A United Nations summary of the Arctic impacts described by a new international climate change report urges a dramatic leap into action before warming totally disrupts the lives of Far North people.
“The costs of climate change are already being paid by the peoples and communities of the Arctic,” said Achim Steiner, Executive Director of the UN Environment Programme, in a statement released April 10. “The report underlines how this bill is set to rise unless action is taken to cut greenhouse gas emissions.”
Based on the evidence presented last week in the second chapter in Climate Change 2007, by the Intergovernmental Panel on Climate Change, Arctic governments must draw up a “sustainable development plan” in the face of thawing permafrost in certain locales, retreating summer sea ice and shifts in the natural world.
“Dramatic changes to the lives and livelihoods of Arctic-living communities are being forecast unless urgent action is taken to reduce greenhouse gases,” according to the United Nations Environment Programme.
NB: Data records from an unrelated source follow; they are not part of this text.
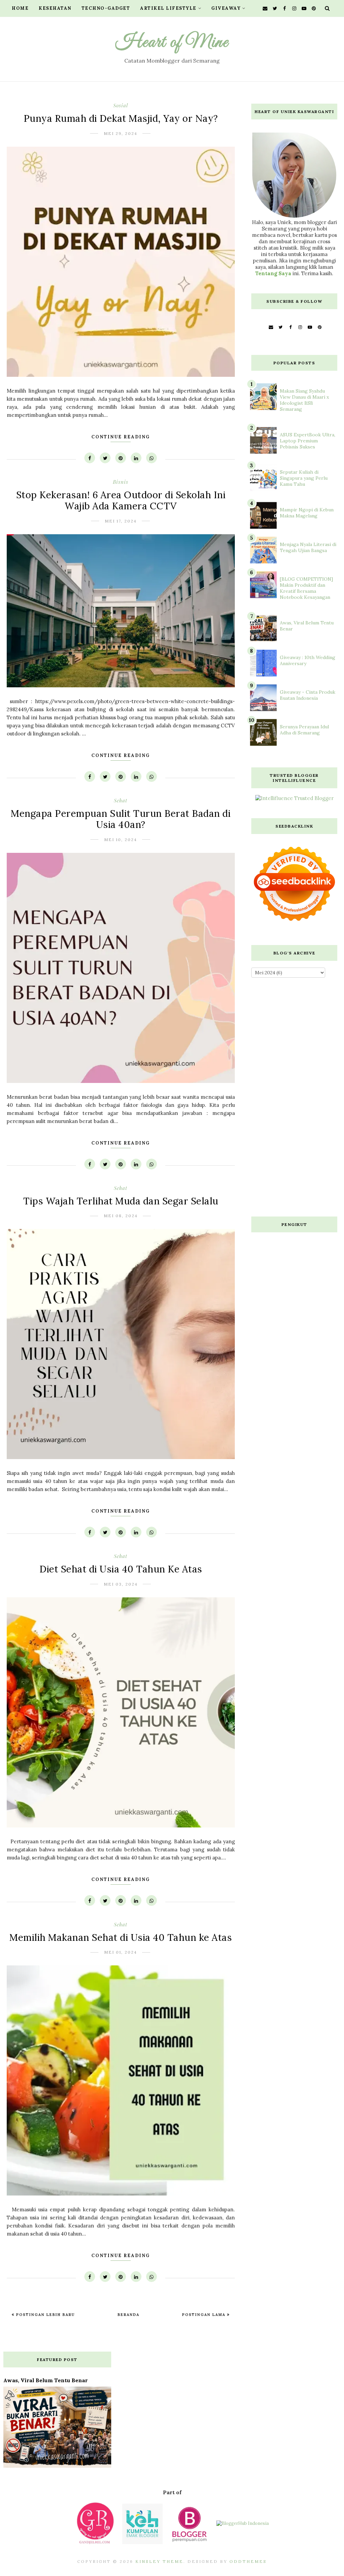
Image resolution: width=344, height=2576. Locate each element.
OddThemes (248, 2561)
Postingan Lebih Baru (44, 2314)
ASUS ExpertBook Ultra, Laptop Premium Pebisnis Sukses (307, 441)
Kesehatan (55, 8)
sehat (120, 800)
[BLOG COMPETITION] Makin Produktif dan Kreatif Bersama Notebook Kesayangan (306, 588)
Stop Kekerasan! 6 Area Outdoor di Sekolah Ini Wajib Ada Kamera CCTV (121, 500)
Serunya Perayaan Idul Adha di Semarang (304, 730)
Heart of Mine (172, 42)
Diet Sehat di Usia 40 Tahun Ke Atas (120, 1569)
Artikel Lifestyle (168, 8)
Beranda (128, 2314)
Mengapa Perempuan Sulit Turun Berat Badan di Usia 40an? (120, 819)
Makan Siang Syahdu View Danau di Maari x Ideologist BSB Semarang (304, 400)
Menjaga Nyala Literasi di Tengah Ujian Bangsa (308, 547)
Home (20, 8)
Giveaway (226, 8)
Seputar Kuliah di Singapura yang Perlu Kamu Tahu (304, 478)
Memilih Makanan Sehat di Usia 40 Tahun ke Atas (120, 1937)
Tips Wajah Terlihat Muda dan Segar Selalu (120, 1201)
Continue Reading (120, 437)
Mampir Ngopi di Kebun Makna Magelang (307, 513)
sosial (120, 105)
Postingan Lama (204, 2314)
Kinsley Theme (159, 2561)
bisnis (120, 481)
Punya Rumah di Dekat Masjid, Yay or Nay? (121, 118)
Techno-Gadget (106, 8)
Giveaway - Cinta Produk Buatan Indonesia (307, 695)
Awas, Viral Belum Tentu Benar (45, 2380)
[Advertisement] (294, 1099)
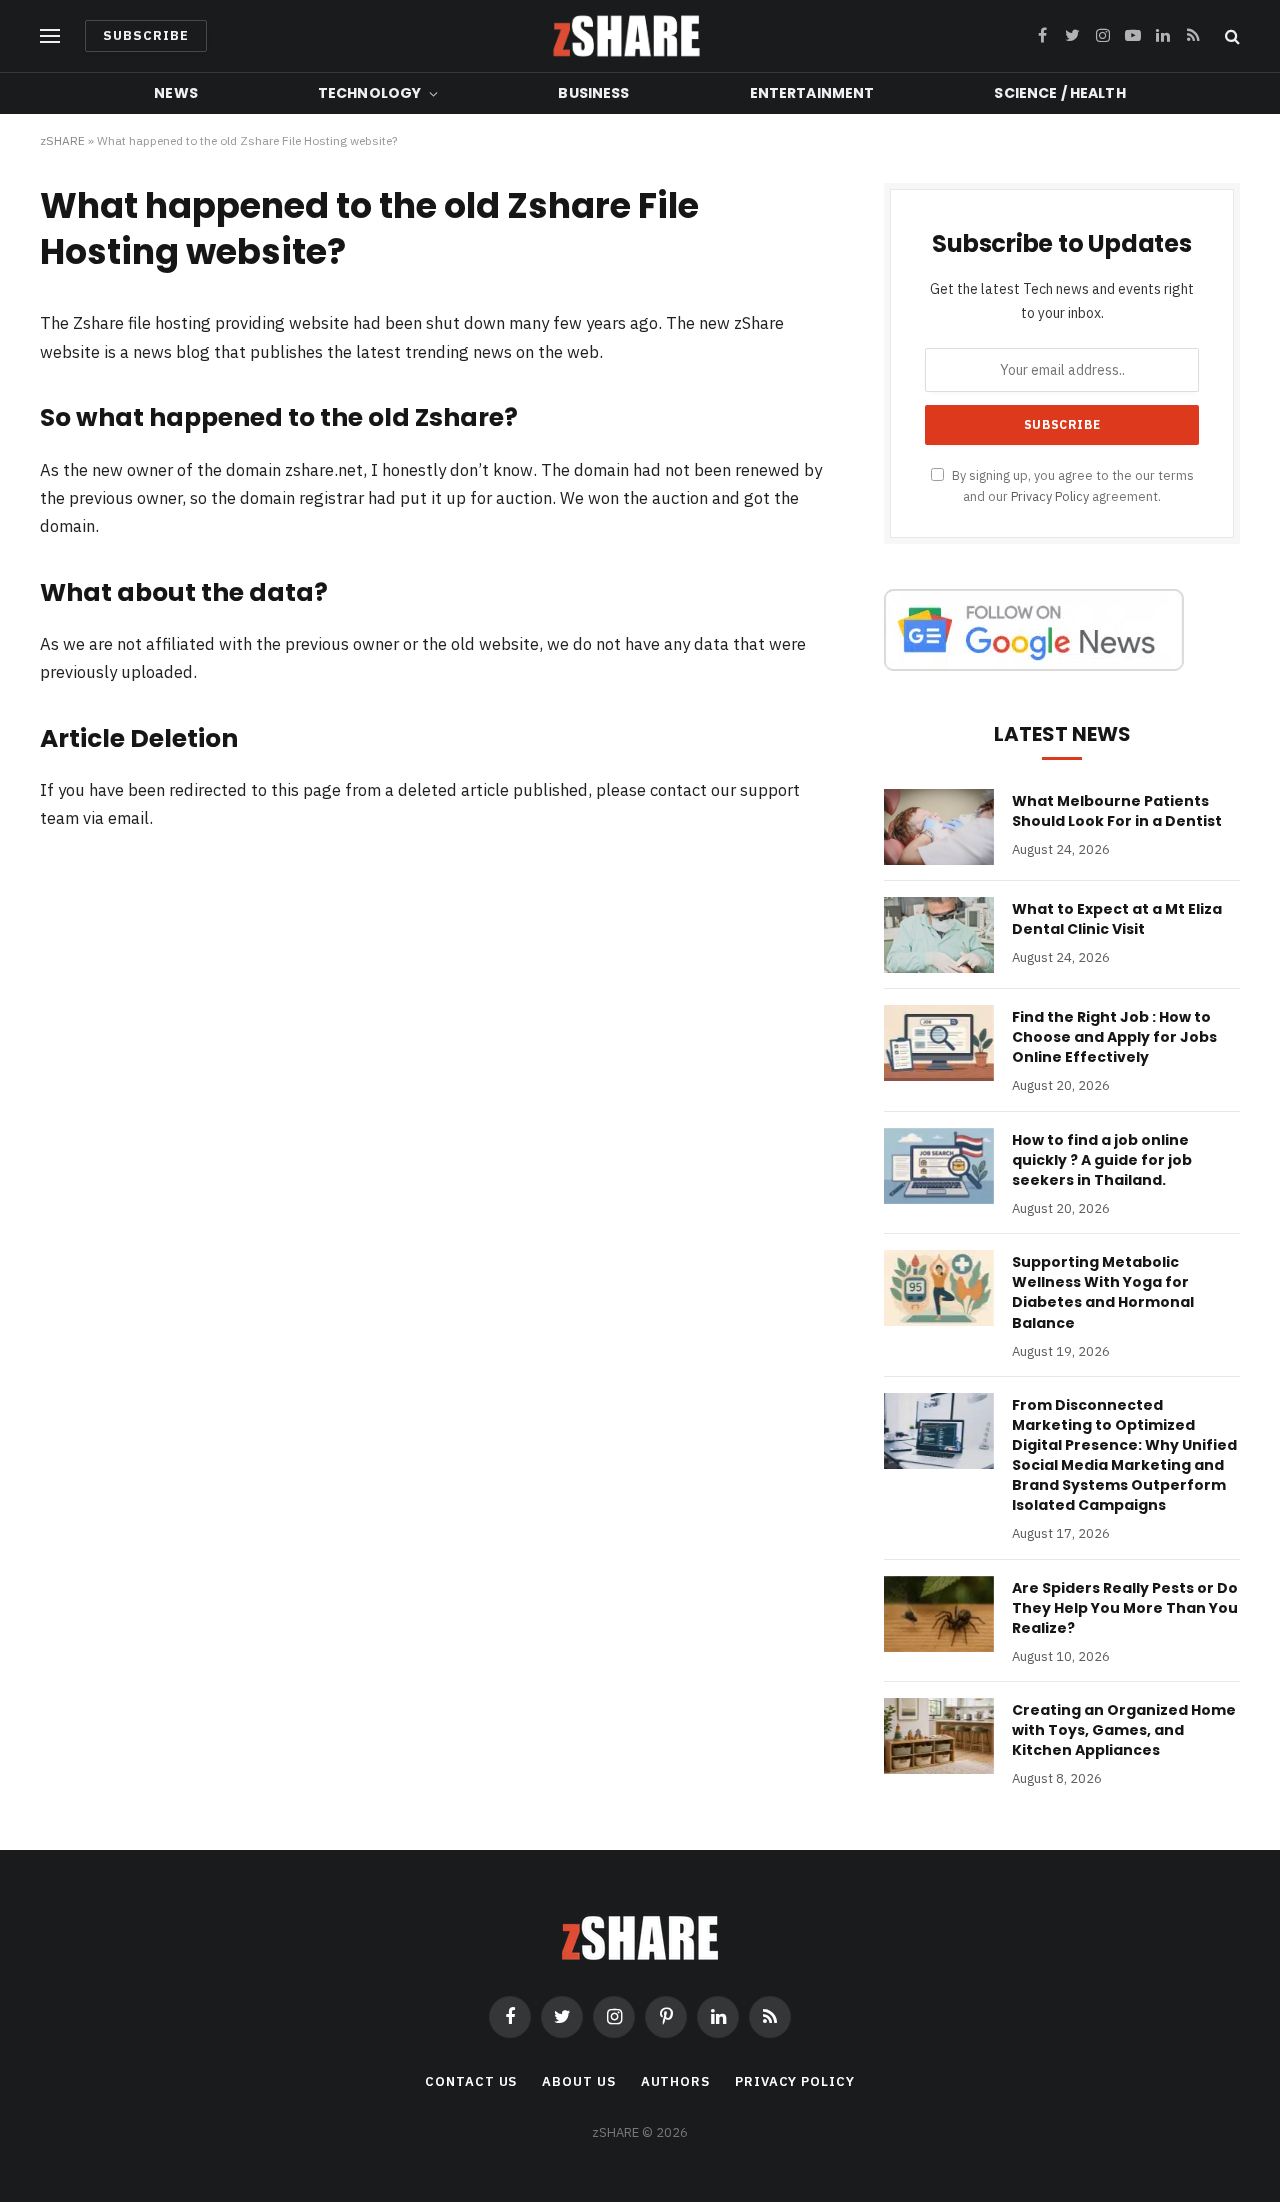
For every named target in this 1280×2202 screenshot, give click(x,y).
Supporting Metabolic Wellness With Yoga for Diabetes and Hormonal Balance (1103, 1292)
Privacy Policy (1050, 496)
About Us (578, 2081)
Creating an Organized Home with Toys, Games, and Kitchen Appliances (1124, 1730)
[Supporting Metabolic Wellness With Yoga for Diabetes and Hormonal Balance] (939, 1288)
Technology (369, 93)
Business (593, 93)
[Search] (1230, 36)
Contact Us (471, 2081)
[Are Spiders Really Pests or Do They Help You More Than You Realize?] (939, 1614)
“Wide-ranging thawing of the Arctic permafrost … is likely to have significant implications for infrastructure including houses, buildings, roads, railways and pipelines. A combination of reduced sea ice, thawing permafrost and storm surges also threatens erosion of Arctic coastlines with impacts on coastal communities, culturally important sites and industrial facilities.”
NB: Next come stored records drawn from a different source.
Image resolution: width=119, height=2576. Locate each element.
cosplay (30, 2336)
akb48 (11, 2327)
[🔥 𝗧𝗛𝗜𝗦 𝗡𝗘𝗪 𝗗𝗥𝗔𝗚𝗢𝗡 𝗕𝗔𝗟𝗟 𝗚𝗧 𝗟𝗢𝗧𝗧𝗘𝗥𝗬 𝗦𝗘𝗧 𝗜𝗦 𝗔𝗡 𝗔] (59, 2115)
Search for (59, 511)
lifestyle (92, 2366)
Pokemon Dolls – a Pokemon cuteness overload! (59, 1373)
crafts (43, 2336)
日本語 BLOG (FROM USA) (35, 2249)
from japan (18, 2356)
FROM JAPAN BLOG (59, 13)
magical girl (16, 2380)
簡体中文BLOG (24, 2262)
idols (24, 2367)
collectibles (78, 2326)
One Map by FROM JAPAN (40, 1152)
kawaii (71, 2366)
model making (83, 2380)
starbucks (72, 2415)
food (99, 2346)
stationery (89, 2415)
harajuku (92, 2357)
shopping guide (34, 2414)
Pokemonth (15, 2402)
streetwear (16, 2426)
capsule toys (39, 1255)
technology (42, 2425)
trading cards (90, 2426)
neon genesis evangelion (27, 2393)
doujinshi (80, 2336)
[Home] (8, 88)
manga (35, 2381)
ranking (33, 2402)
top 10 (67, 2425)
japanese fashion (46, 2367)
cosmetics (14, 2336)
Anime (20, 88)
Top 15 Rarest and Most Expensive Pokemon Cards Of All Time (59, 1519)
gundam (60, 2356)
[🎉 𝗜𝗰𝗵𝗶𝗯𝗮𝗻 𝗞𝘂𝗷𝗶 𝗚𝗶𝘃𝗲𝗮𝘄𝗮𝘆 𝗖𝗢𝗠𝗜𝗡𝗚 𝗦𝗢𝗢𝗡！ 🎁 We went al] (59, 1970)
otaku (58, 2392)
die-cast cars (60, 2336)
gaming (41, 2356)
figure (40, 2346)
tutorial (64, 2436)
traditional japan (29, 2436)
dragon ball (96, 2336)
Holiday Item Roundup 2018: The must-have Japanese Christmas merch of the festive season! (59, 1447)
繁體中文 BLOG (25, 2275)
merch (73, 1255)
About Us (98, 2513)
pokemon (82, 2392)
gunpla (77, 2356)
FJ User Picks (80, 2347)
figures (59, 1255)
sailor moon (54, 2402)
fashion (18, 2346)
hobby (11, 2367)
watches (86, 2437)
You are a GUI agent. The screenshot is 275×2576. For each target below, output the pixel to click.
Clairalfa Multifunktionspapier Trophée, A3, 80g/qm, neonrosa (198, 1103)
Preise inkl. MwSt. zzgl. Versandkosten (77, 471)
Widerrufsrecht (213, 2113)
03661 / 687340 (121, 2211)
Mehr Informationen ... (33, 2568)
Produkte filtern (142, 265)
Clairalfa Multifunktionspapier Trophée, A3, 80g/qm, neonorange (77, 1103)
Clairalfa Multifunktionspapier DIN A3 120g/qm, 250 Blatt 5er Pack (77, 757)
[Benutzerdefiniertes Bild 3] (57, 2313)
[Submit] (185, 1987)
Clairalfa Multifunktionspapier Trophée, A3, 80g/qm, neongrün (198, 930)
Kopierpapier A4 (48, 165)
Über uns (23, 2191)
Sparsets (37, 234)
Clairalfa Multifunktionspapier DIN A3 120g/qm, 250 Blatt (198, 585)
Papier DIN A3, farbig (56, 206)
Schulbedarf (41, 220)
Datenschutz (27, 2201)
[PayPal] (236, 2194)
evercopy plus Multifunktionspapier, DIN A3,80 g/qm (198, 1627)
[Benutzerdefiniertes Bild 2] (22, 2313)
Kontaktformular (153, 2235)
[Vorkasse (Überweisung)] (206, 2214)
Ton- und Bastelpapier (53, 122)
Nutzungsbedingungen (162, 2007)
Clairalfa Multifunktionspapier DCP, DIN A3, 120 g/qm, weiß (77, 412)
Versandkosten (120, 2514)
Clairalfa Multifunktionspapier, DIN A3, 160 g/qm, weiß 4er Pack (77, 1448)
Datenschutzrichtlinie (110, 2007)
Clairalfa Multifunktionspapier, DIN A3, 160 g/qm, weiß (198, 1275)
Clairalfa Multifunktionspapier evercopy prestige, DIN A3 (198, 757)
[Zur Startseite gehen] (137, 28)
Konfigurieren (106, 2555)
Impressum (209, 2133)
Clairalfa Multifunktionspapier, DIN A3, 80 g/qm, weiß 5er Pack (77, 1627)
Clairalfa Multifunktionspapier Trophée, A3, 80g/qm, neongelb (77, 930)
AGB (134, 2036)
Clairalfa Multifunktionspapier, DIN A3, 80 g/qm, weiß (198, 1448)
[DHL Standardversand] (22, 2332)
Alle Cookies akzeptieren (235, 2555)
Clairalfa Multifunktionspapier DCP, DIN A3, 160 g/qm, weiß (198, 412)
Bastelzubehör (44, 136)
The main page of the UNEP website contains other links to climate change positions and IPCC pages. Among other things, the UN Arctic summary points out:
- A 3 degree C increase in average summer air temperatures could increase erosion in eastern Siberia by three to five meters per year.
- Toxic and radioactive materials stored and contained in frozen ground could be released to the environment if permafrost thaws.
- Inuit hunters must now navigate new travel routes in order to try to avoid unstable ice. Hunters must alter hunting seasons to track changes in animal migration.
- Though Arctic warming might increase agriculture and forestry, and reduce winter mortality, it will also trigger droughts, new pests and diseases, water contamination, plus psychological and cultural problems for residents.
“The communities and Indigenous peoples of this region are skilled in adapting to harsh and often dramatic changing conditions including sharp fluctuations in the scarcity and in the abundance of land and marine resources,” Steiner said. “However, the rapid changes likely in the future may overwhelm traditional coping strategies. It is thus also vital that communities are assisted in climate proofing centuries-old lifestyles in order to survive and to thrive through the 21st century,” he added.
Other details from the UNEP:
Permafrost
By the mid-21st century, the area of permafrost in the northern hemisphere is expected to decline by around 20 per cent to 35 per cent.
The depth of thawing is likely to increase by 30 per cent to a half of its current depth by 2080.
Permafrost thawing is already having impacts. It is the likely cause behind the draining away and disappearance of Arctic lakes in Siberia during the past three decades over an area of 500,000 square km.
The costs of relocating subsiding towns and villages could be high. The price tag for relocating a village like Kivalina in Alaska has been estimated to be $54 million.
Marine Resources Changes in river flows, ice regimes and the mobilization of sediments as a result of permafrost thawing are likely to have impacts on freshwater, estuary-living and marine biodiversity upon which local and indigenous people depend.
Lake trout, a cold water fish, is likely to be affected as will be the spawning grounds of fish and bottom living life forms as a result of increased sediments.
Important northern fish species, like broad whitefish, Arctic char, Arctic grayling and Arctic cisco are likely to decline as a result of changes in habitats and predatory species, perhaps carrying new diseases, moving into the warming Arctic waters.
Thinning and reduced coverage of sea ice is likely to have important knock on effects. Crustaceans, adapted for life at the sea ice edge, are an important food for seals and polar cod. Narwhal also depend on sea-ice organisms.
“Early melting of sea ice may lead to an increasing mismatch in the timing of these sea-ice organisms and secondary production that severely affects populations of the sea mammals,” says the IPCC report.
However more open water and other climate-related factors are likely to benefit fish stocks like cod, herring, walleye and Pollock.
Forests
Ten per cent and possibly as much as 50 per cent of the Arctic tundra could be replaced by forests by 2100. The narrow, remaining coastal tundra strips in Russia’s European Arctic are likely to disappear.
Meanwhile climate change is likely to favour pests, parasites and diseases such as musk ox lung worm and nematodes in reindeer. Forest fires and tree-killing insects such as spruce bark beetle are likely to increase.